• [THE TASK]:
Render every line of the entries below as a numbered list, leaving out blank lines and the pictures.

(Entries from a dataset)
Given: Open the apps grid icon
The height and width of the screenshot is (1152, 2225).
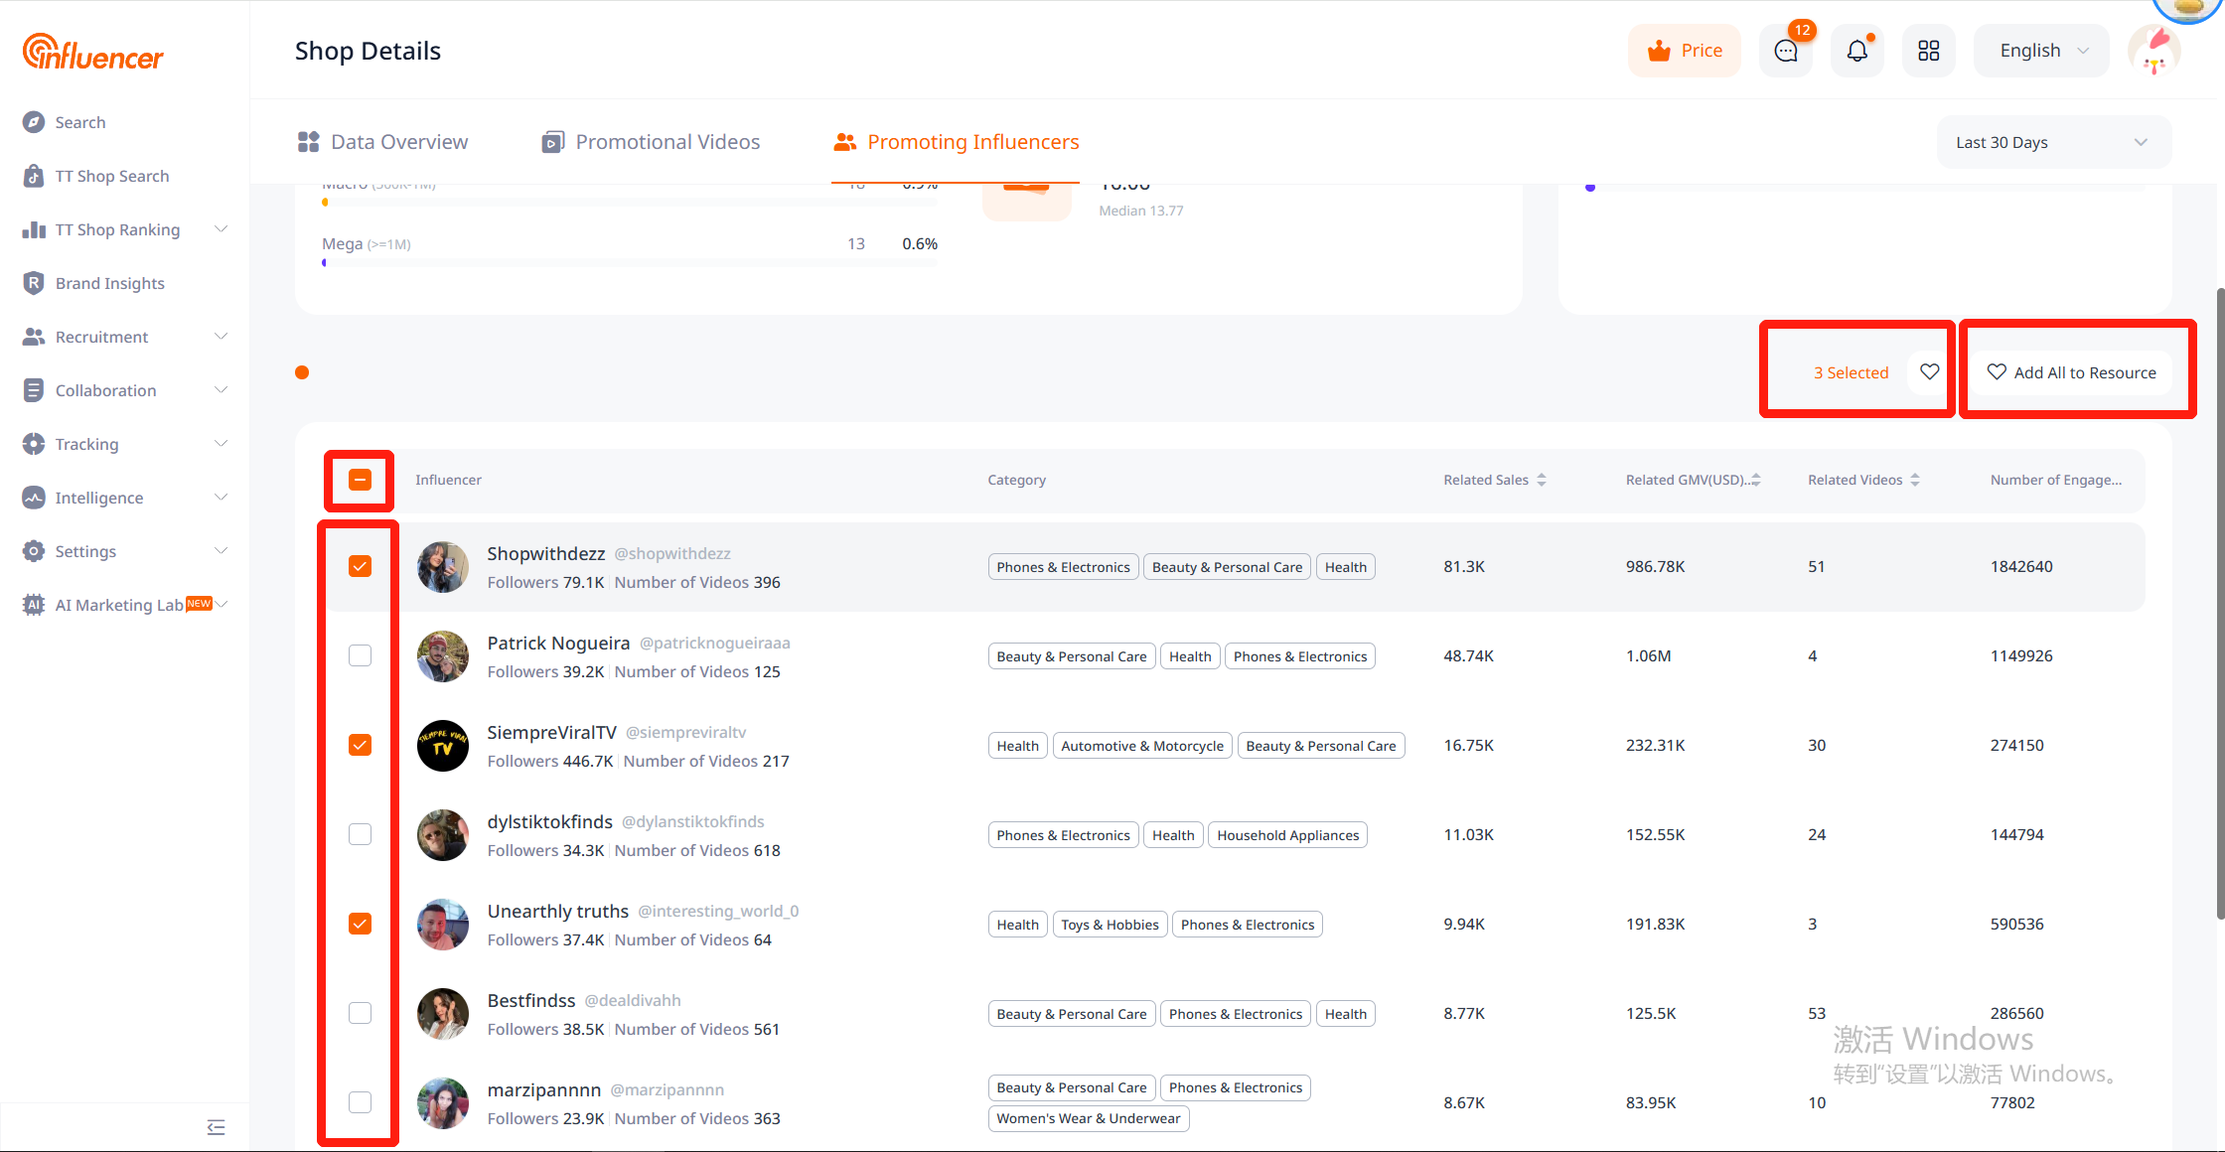Looking at the screenshot, I should coord(1928,51).
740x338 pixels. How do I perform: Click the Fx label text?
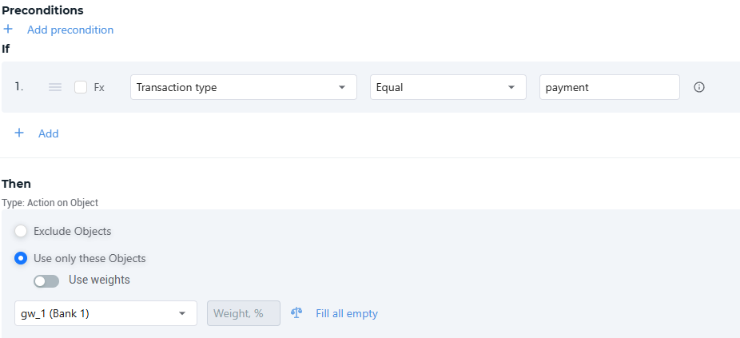coord(99,88)
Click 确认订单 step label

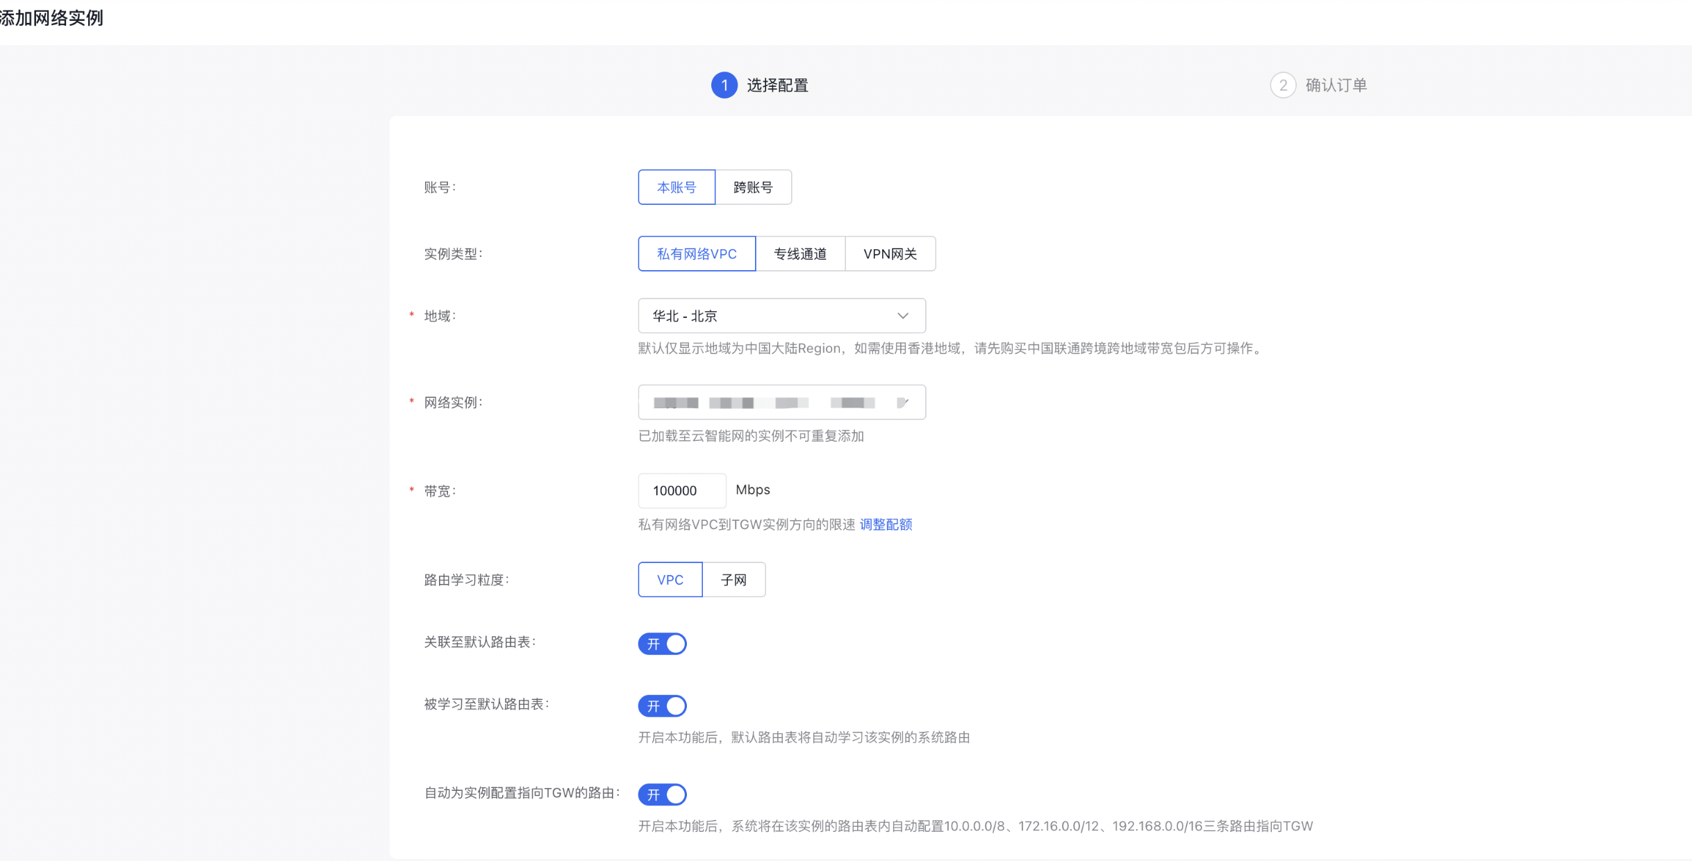(1336, 85)
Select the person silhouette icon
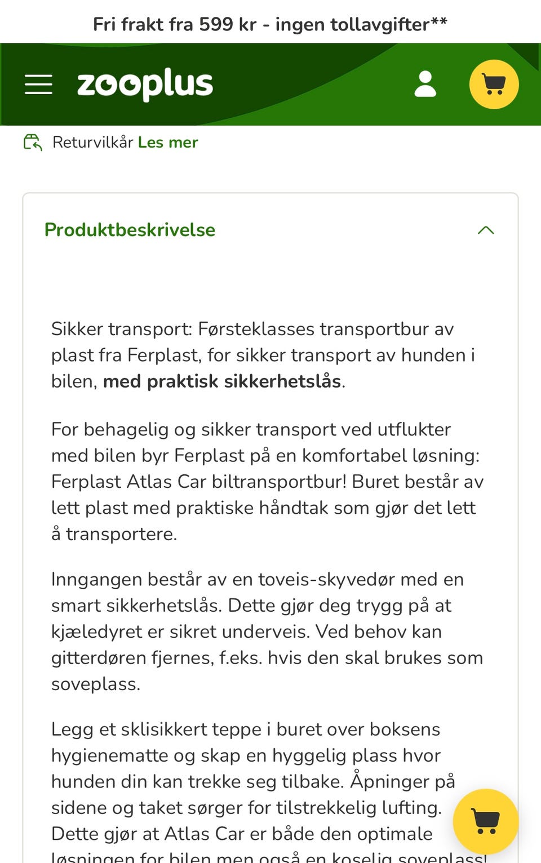Image resolution: width=541 pixels, height=863 pixels. click(425, 84)
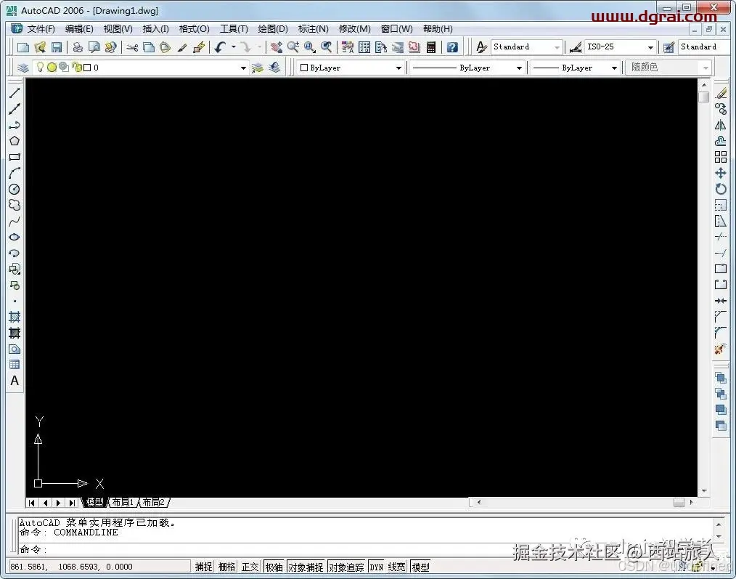Switch to the 布局1 layout tab
This screenshot has width=736, height=579.
(123, 501)
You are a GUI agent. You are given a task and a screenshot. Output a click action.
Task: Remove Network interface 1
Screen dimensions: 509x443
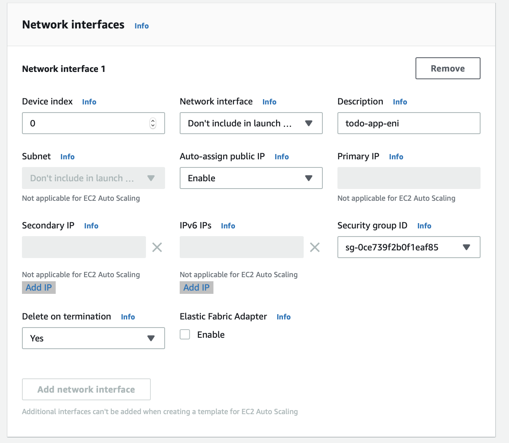click(448, 68)
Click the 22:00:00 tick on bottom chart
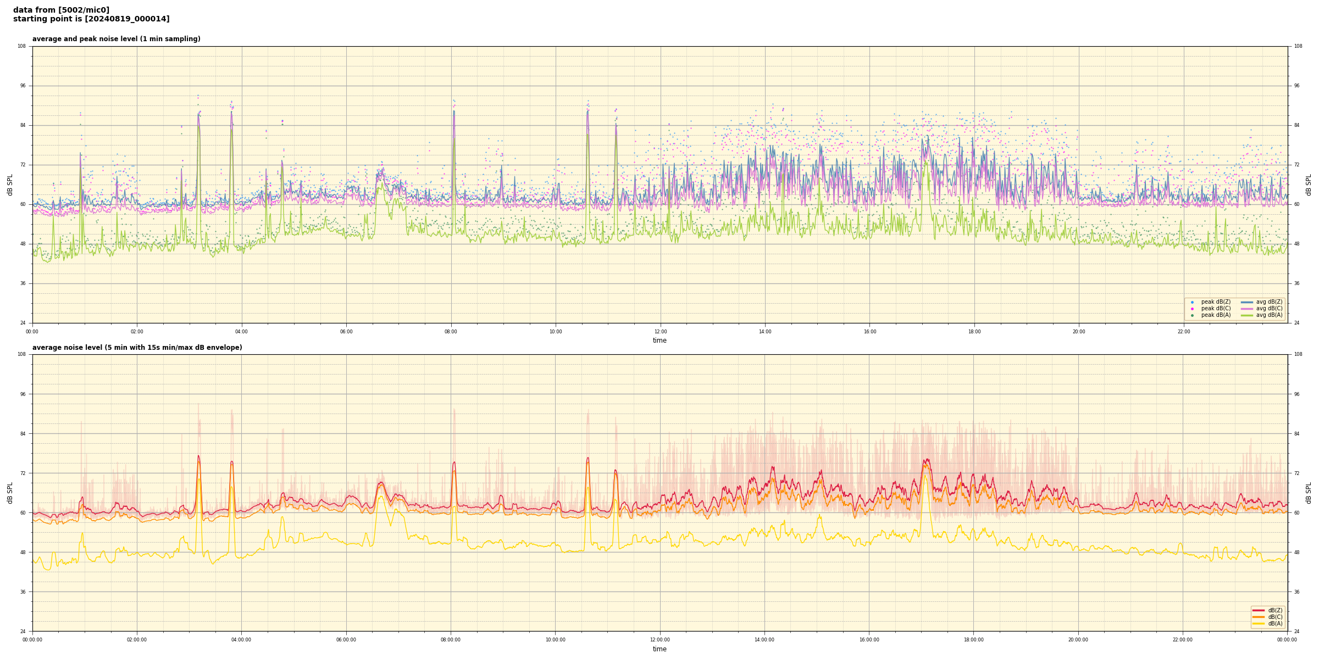 click(1183, 640)
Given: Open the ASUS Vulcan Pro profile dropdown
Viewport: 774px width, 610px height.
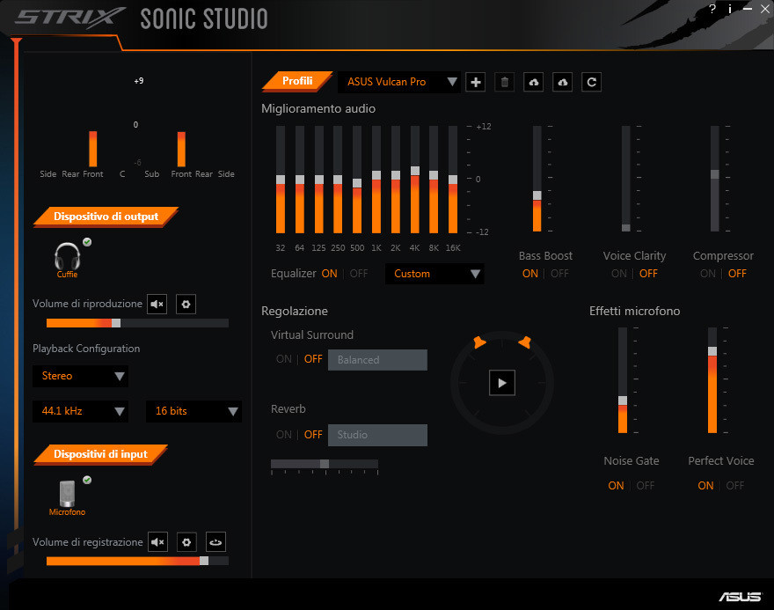Looking at the screenshot, I should pyautogui.click(x=399, y=82).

• [FULL OUTPUT]:
1. Given: Open the apps grid icon
2. The height and width of the screenshot is (1152, 2225).
3. Looking at the screenshot, I should coord(1928,51).
4. 740x338 pixels. How do I perform: Click the Fx label text?
5. coord(99,88)
6. Click 确认订单 step label
7. (1336, 85)
8. Select the person silhouette icon
9. Image resolution: width=541 pixels, height=863 pixels. click(425, 84)
10. Switch to the 布局1 layout tab
11. This screenshot has width=736, height=579.
12. (123, 501)
13. You are a GUI agent. You are given a task and a screenshot. Output a click action.
14. Task: Remove Network interface 1
15. Screen dimensions: 509x443
16. click(448, 68)
17. Click the 22:00:00 tick on bottom chart
18.  click(1183, 640)
19. Given: Open the ASUS Vulcan Pro profile dropdown
20. Viewport: 774px width, 610px height.
21. Looking at the screenshot, I should pyautogui.click(x=399, y=82).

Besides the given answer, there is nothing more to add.